To do — Locate every line in the records below that contains the word "turning", and copy each one.

Start of Provided information

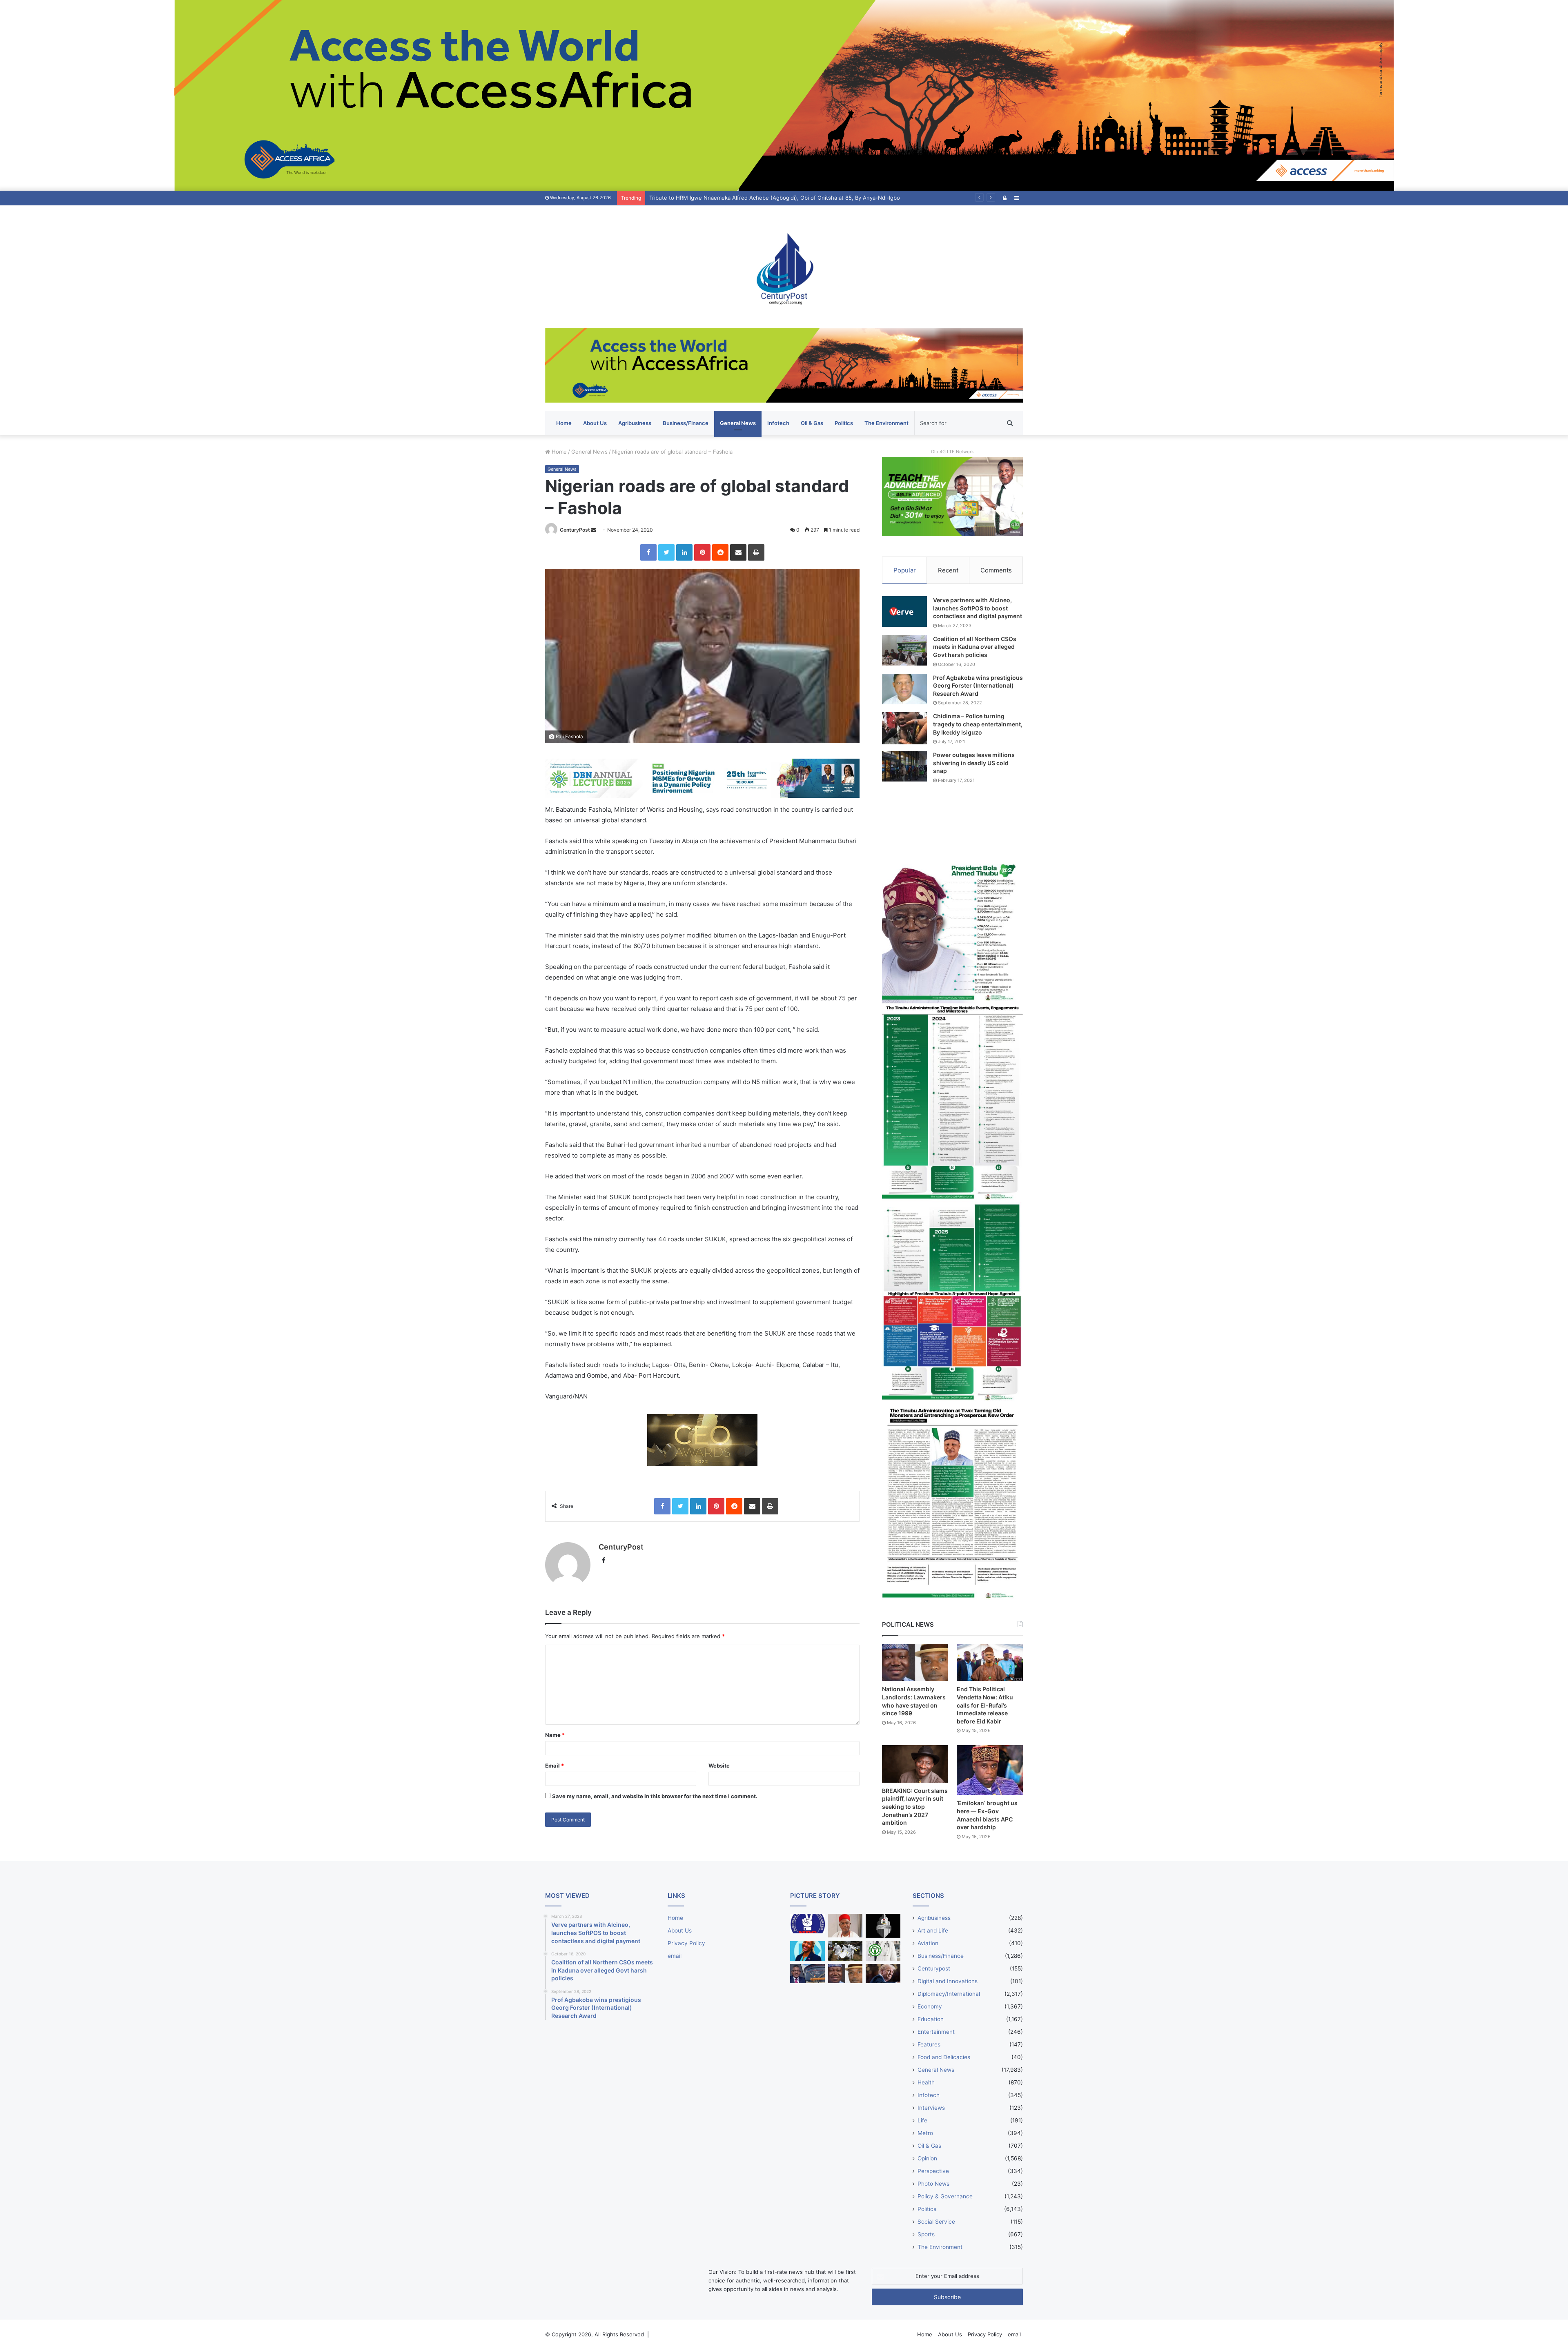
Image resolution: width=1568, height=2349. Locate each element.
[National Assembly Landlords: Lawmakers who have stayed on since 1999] (915, 1662)
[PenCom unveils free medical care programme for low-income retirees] (883, 1926)
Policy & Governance (945, 2196)
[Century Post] (784, 267)
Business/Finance (685, 423)
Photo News (933, 2183)
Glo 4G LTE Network (952, 451)
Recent (948, 570)
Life (922, 2120)
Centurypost (934, 1968)
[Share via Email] (738, 552)
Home (564, 423)
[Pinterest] (702, 552)
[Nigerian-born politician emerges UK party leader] (807, 1951)
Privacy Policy (686, 1943)
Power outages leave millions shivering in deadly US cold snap (974, 762)
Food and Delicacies (944, 2057)
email (675, 1956)
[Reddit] (720, 552)
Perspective (933, 2171)
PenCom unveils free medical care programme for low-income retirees (739, 197)
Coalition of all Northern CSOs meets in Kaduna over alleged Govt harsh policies (974, 646)
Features (929, 2044)
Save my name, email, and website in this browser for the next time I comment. (654, 1796)
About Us (595, 423)
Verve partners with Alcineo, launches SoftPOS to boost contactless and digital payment (977, 608)
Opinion (927, 2158)
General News (738, 423)
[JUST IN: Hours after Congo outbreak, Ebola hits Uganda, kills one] (845, 1951)
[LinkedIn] (684, 552)
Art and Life (933, 1930)
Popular (904, 570)
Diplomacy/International (949, 1994)
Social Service (936, 2221)
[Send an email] (593, 530)
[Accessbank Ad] (784, 364)
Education (931, 2019)
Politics (844, 423)
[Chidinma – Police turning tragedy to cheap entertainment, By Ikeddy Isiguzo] (904, 728)
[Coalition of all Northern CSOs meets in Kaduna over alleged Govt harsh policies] (904, 650)
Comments (996, 570)
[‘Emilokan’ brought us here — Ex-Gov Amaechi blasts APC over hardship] (990, 1770)
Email (554, 1765)
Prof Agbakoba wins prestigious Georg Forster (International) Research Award (978, 685)
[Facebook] (648, 552)
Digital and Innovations (948, 1981)
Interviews (931, 2107)
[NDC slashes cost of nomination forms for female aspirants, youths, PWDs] (807, 1923)
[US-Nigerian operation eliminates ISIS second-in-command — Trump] (883, 1974)
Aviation (928, 1943)
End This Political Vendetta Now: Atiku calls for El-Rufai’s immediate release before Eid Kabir (985, 1704)
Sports (926, 2234)
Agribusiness (634, 423)
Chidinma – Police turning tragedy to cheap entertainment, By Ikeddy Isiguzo (977, 723)
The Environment (886, 423)
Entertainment (936, 2031)
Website (719, 1765)
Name (555, 1735)
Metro (925, 2133)
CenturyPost (575, 530)
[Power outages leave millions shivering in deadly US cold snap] (904, 766)
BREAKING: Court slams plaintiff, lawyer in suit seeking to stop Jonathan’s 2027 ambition (915, 1806)
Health (926, 2082)
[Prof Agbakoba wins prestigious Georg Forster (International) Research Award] (904, 689)
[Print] (756, 552)
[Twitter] (666, 552)
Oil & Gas (812, 423)
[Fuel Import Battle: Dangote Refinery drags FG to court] (807, 1974)
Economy (930, 2006)
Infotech (778, 423)
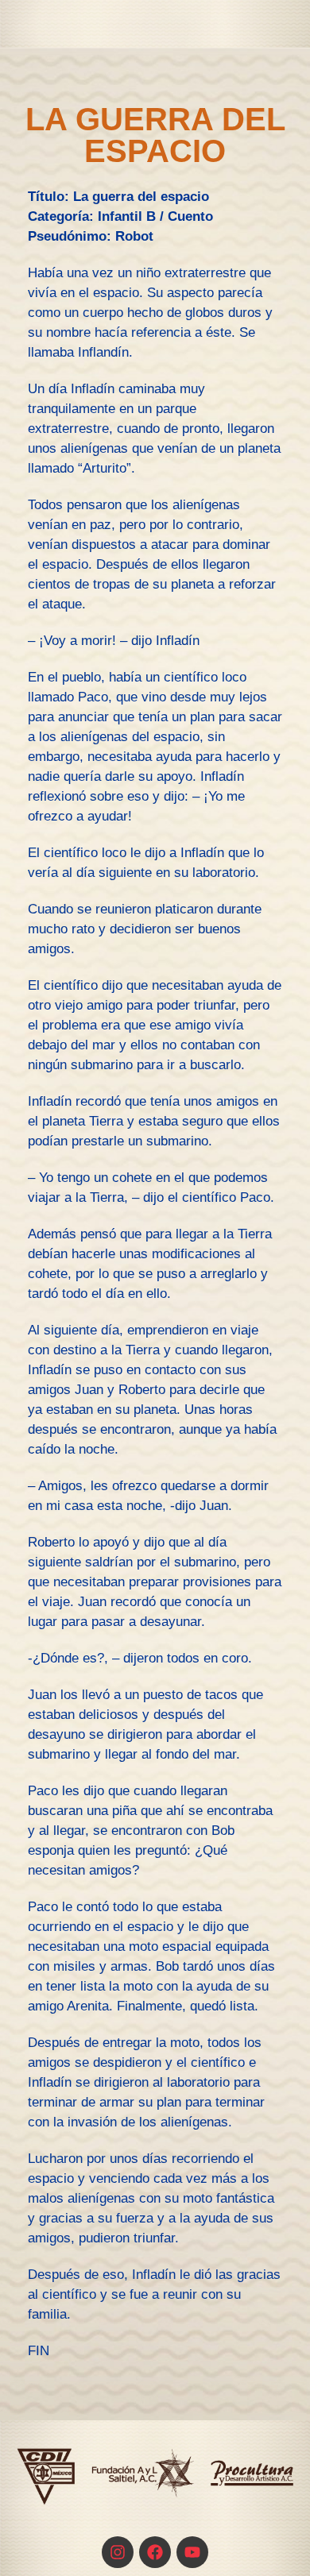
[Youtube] (192, 2552)
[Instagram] (118, 2552)
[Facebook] (155, 2552)
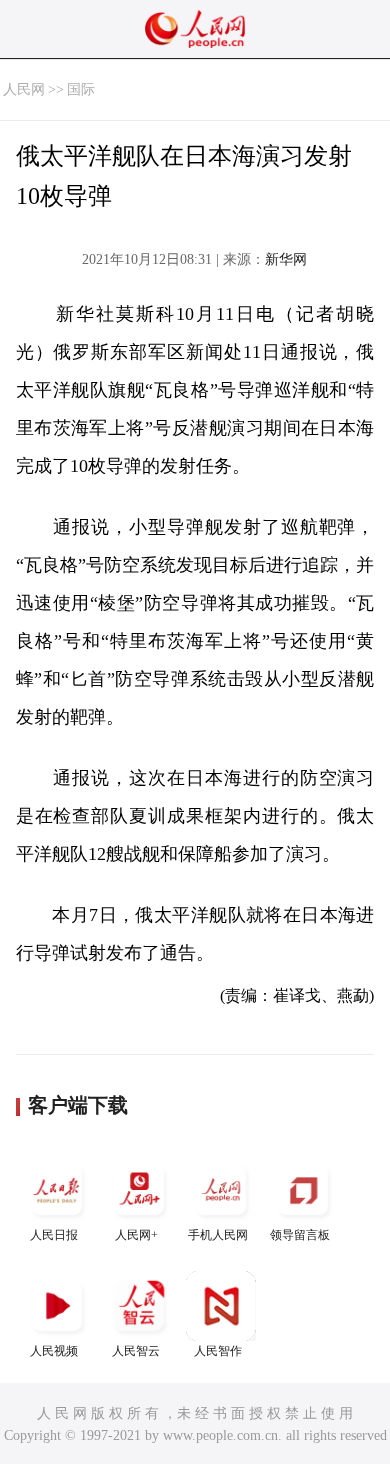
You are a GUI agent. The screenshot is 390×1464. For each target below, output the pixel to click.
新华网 (286, 259)
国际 (81, 89)
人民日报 (54, 1235)
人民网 (24, 89)
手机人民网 (218, 1235)
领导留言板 (300, 1235)
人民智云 (136, 1351)
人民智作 (218, 1351)
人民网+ (136, 1235)
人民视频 (54, 1351)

End of Provided information

Task response —
[Chidinma – Police turning tragedy to cheap entertainment, By Ikeddy Isiguzo] (904, 728)
Chidinma – Police turning tragedy to cheap entertainment, By Ikeddy Isiguzo (977, 723)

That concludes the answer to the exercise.